Ziel
Entnimm dem Forenthread über das Laptop-Problem wortgetreu den Abschnitt von „Seit ein paar“ bis „kann ich tun?“.

Zu lesender Auszug
****************************************
# Laptop: Plötzlich immer: command not found

## Finswimmer

Hi!

Seit ein paar Tagen habe ich was seltsames bei meinem Lappi.

Ich emerge etwas, und plötzlich kommt, dass er keinen Befehl mehr findet.

Festplatte ist per Hersteller Tool gecheckt,

Memtest lief ohne Fehler durch,

burnK7 hat auch keinen Fehler bewirken können,

in den Logs steht nichts.

Was kann ich tun?

Tobi

----------

## Erdie

"cd" oder sowas geht auch nicht mehr? Falls ja, kannst Du dann ins /usr/bin wechseln und binaries aufrufen? Vielleicht ein Problem mit der glibc etc.? Libary path ? Irgendwelche Links zerschossen?

----------

## Disaronno

Handelt es sich zufällig um ein XFS Dateisystem ?

----------

## Finswimmer

 *Disaronno wrote:*   

> Handelt es sich zufällig um ein XFS Dateisystem ?

 

Japp.

@Erdie: Doch. cd geht.

Aber /bin/busybox geht zum Beispiel nicht.

Tobi

----------

## Disaronno

Tjo. Also bei mir musste ich mein Gentoo sichern und das XFS neu erstellen da alle Reparatur versuche gescheitert sind (mangels Wissen wahrscheinlich).

Bei mir haben sich die Fehler auch im dmesg zu erkennen gegeben.

Bei mir trat das auch einfach so auf. Ohne Absturz oder Stromausfall. Meine Festplatte ist ebenfalls in Ordnung. Läuft seither auch prima.

Mfg

----------

## Finswimmer

Ich hab xfs_repair durchlaufen lassen, und da gab es keine Probleme beim Wiederherstellen.

Trotzdem ist das Problem noch da.

Tobi

----------

## Disaronno

Ok dann wird es wohl doch was anderes sein. Bei mir hat xfs_repair eine Reihe von Fehlern ausgeworfen.

----------

## Finswimmer

 *Disaronno wrote:*   

> Ok dann wird es wohl doch was anderes sein. Bei mir hat xfs_repair eine Reihe von Fehlern ausgeworfen.

 

Naja, ab und an hat er über ne falsche Inode gemeckert, aber nichts weltbewegendes würde ich sagen.
****************************************
[Zeilen dazu, wo die Ziele erscheinen]

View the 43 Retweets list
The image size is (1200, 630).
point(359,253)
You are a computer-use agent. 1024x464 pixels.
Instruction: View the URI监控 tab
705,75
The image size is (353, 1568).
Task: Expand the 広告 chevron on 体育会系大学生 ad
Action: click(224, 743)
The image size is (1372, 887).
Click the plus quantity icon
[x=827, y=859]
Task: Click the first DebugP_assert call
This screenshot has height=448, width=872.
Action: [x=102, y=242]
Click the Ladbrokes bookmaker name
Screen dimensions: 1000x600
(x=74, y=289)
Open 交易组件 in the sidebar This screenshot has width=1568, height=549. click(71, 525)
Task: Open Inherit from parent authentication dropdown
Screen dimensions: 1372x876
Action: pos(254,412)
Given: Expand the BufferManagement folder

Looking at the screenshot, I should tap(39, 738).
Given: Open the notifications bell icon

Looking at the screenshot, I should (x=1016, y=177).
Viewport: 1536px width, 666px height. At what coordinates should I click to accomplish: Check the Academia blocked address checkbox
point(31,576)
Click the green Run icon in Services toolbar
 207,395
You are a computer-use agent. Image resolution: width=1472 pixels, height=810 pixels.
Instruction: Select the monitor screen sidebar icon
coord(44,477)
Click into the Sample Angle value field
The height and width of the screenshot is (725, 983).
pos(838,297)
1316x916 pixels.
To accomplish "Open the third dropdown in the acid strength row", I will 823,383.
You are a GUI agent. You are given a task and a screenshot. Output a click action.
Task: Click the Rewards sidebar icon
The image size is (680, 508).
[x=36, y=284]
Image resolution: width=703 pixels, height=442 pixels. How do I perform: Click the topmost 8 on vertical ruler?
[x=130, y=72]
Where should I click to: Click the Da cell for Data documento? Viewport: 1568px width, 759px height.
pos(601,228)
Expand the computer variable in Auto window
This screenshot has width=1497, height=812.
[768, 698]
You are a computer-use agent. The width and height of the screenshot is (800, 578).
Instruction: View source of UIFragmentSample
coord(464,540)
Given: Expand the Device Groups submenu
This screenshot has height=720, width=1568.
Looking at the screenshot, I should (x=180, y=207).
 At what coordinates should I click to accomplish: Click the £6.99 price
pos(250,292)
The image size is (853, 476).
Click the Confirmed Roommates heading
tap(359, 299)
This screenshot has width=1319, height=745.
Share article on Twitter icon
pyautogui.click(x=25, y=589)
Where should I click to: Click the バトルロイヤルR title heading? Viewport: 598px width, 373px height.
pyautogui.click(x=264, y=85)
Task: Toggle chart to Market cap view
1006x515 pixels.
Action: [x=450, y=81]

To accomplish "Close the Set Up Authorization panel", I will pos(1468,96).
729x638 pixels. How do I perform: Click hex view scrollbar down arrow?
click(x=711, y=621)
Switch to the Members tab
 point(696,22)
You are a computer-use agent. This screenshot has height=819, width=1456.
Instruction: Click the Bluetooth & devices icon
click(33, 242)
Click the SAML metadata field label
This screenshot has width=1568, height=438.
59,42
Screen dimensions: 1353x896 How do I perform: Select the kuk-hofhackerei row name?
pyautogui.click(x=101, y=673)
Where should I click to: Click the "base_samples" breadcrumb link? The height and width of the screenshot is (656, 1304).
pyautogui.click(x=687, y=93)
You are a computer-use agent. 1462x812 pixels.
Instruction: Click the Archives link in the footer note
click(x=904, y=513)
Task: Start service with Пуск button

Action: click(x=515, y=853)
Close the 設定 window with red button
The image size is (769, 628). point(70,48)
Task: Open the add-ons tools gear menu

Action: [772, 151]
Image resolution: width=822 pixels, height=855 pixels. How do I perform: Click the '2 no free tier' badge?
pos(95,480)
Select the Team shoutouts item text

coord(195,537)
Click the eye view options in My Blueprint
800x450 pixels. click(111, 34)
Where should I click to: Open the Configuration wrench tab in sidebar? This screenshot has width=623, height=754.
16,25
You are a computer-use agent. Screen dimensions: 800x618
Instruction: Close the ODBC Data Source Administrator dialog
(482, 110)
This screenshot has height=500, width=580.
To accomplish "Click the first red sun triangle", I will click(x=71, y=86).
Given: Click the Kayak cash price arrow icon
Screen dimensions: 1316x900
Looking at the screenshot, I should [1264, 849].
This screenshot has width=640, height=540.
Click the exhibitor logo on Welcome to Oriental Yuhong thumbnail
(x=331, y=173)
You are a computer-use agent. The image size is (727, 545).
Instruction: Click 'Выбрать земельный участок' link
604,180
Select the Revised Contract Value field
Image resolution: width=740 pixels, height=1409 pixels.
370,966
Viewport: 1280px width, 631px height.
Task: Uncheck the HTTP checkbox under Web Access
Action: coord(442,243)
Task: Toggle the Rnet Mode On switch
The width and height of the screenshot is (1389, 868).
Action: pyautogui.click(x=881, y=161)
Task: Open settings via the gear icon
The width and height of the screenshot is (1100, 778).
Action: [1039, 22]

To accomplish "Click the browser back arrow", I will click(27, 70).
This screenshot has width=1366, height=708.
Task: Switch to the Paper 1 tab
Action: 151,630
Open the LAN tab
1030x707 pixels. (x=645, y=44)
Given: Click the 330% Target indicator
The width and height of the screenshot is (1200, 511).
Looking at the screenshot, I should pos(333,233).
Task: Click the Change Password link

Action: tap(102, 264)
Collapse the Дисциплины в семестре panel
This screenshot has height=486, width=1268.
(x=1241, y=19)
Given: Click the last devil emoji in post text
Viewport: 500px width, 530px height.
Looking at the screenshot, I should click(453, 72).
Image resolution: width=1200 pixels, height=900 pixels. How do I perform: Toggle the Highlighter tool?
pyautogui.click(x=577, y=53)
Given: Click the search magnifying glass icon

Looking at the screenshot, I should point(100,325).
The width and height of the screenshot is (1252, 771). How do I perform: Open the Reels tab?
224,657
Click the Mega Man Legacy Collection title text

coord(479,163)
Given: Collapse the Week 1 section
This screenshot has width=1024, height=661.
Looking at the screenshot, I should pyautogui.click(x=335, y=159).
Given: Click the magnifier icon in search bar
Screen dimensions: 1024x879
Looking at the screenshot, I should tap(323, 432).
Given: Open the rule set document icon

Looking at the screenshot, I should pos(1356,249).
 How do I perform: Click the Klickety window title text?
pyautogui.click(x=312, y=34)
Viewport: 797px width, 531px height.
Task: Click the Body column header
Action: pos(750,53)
****************************************
Lösung
Seit ein paar Tagen habe ich was seltsames bei meinem Lappi.

Ich emerge etwas, und plötzlich kommt, dass er keinen Befehl mehr findet.

Festplatte ist per Hersteller Tool gecheckt,

Memtest lief ohne Fehler durch,

burnK7 hat auch keinen Fehler bewirken können,

in den Logs steht nichts.

Was kann ich tun?